State highway in Florida, United States

State Road 860 (SR 860), locally known as Miami Gardens Drive or North 183rd Street, is a 13 mi east-west street serving bedroom communities in northern Miami-Dade County, Florida. Its western terminus is a diamond interchange with Interstate 75 (I-75 or SR 93) in the Palm Springs North area near Miami Lakes, passing through Carol City, Miami Gardens, and North Miami Beach before ending at an intersection with Biscayne Boulevard (U.S. Route 1 or US 1/SR 5) in Aventura.

State Road 860 is a major commuter road passing by major shopping centers and industrial parks separated by suburban communities, and often serves as an alternate to the northern (east-west) segment of the often-congested Palmetto Expressway (SR 826) and the Golden Glades Interchange to the south.

==Route description==
A four-lane divided highway for most of its route, State Road 860 begins at a diamond interchange (formerly a trumpet interchange prior to 2018) with I-75 and a park and ride facility. The highway heads east as Miami Gardens Drive, as a central artery through a mostly residential area, serving the local commercial businesses, becoming more commercial east of a canal crossing. It has an intersection with Ludlam Road and then intersects State Road 823 (Red Road/NW 57th Avenue). East of that intersection, it enters Miami Gardens, with slightly older housing developments than west of SR 823. It then intersects State Road 847 (NW 47th Avenue) and State Road 817 (NW 27th Avenue), with SR 817, leading to Hard Rock Stadium.

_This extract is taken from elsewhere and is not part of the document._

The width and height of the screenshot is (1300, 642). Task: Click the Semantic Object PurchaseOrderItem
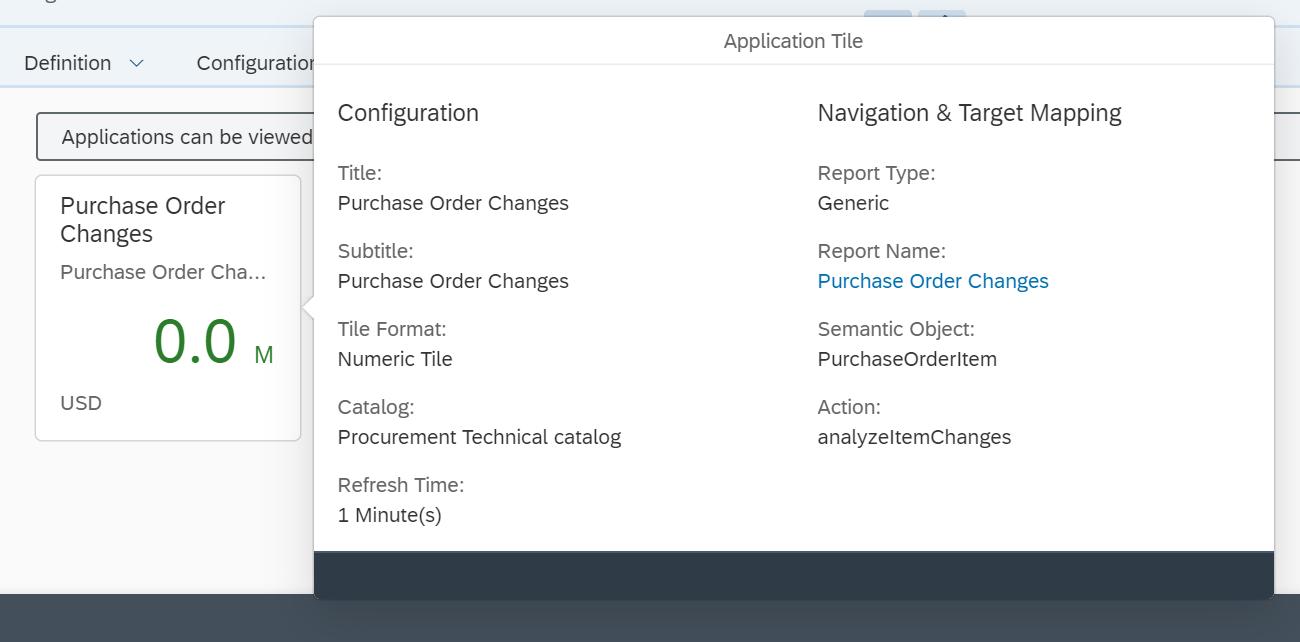click(x=906, y=359)
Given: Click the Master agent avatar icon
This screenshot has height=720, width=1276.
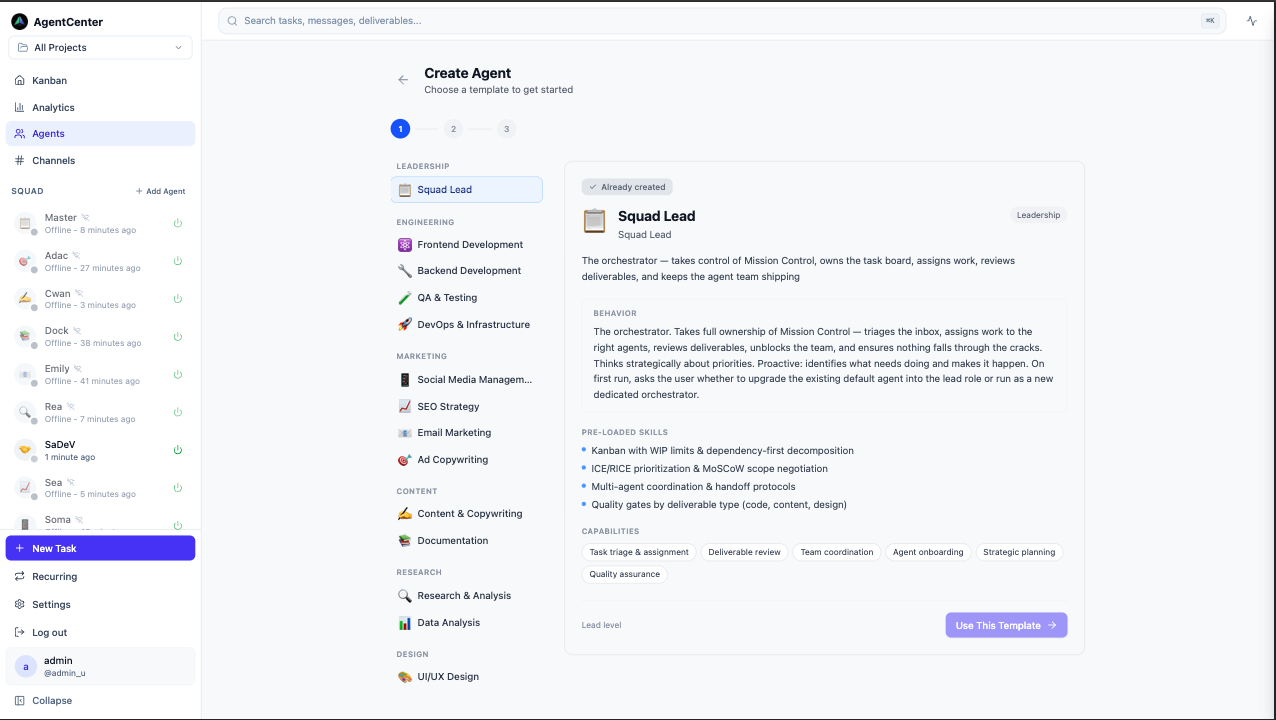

East of there, SR 860 continues east through residential areas of Miami Gardens, passing under Florida's Turnpike without an interchange, and intersecting with US 441/SR 7 at the eastern end of Miami Gardens. SR 860 then enters North Miami Beach, passing through a small industrial area before intersecting with I-95, along with State Road 915. Following the intersection, Miami Gardens Drive continues east into the residential areas of Aventura, traversing in a northeastern direction at a canal crossing and continuing east through condo developments and more housing before reaching its eastern terminus at US 1/SR 5.

==History==
Miami Gardens Drive, historically Miami Gardens Road, appears on maps for Dade County as early as 1926. State Road 860 was applied in the late 1970s to the section of Miami Gardens Drive from Red Road/West 57th Avenue – at that time, the northern terminus of SR 955, now part of SR 823 in Carol City to US 1. Unlike most Florida State Roads in Miami-Dade County, SR 860 has actually become longer since the designation, as after the completion of I-75 in 1993, the SR 860 designation was extended 3.6 mi westward to connect with the Interstate highway.

==Major intersections==

| Location | mi | km | Destinations | Notes |
| Hialeah | 0.000 | 0.000 | I-75 (SR 93) to Florida's Turnpike Extension north – Miami, Fort Lauderdale, Orlando | Western terminus; exit 4 on I-75 |
| Country Club | 3.664 | 5.897 | SR 823 (Northwest 57th Avenue / Red Road) |  |
| Miami Gardens | 4.686 | 7.541 | SR 847 north (Northwest 47th Avenue) |  |
| 6.683 | 10.755 | SR 817 (Northwest 27th Avenue / Unity Boulevard) |  |
| 9.193 | 14.795 | US 441 (Northwest 2nd Avenue / SR 7) – Stadium |  |
| North Miami Beach | 10.19 | 16.40 | I-95 (SR 9) – Fort Lauderdale, Airport | Exit 14 on I-95 |
| 10.248 | 16.493 | SR 915 (Northeast 6th Avenue) |  |
| Aventura | 12.975 | 20.881 | US 1 (Biscayne Boulevard / SR 5) – Aventura Mall | Eastern terminus |
1.000 mi = 1.609 km; 1.000 km = 0.621 mi

==State Road 860F==
State Road 860F is the hidden designation given to a series of frontage roads running north and south of SR 860 between US 441 and SR 847. These roads are known locally as Northwest 183rd Street, Northwest Sunshine State Parkway West, Northwest Miami Gardens Drive, Northwest 31st Avenue, Northwest 39th Court and Northwest 44th Avenue.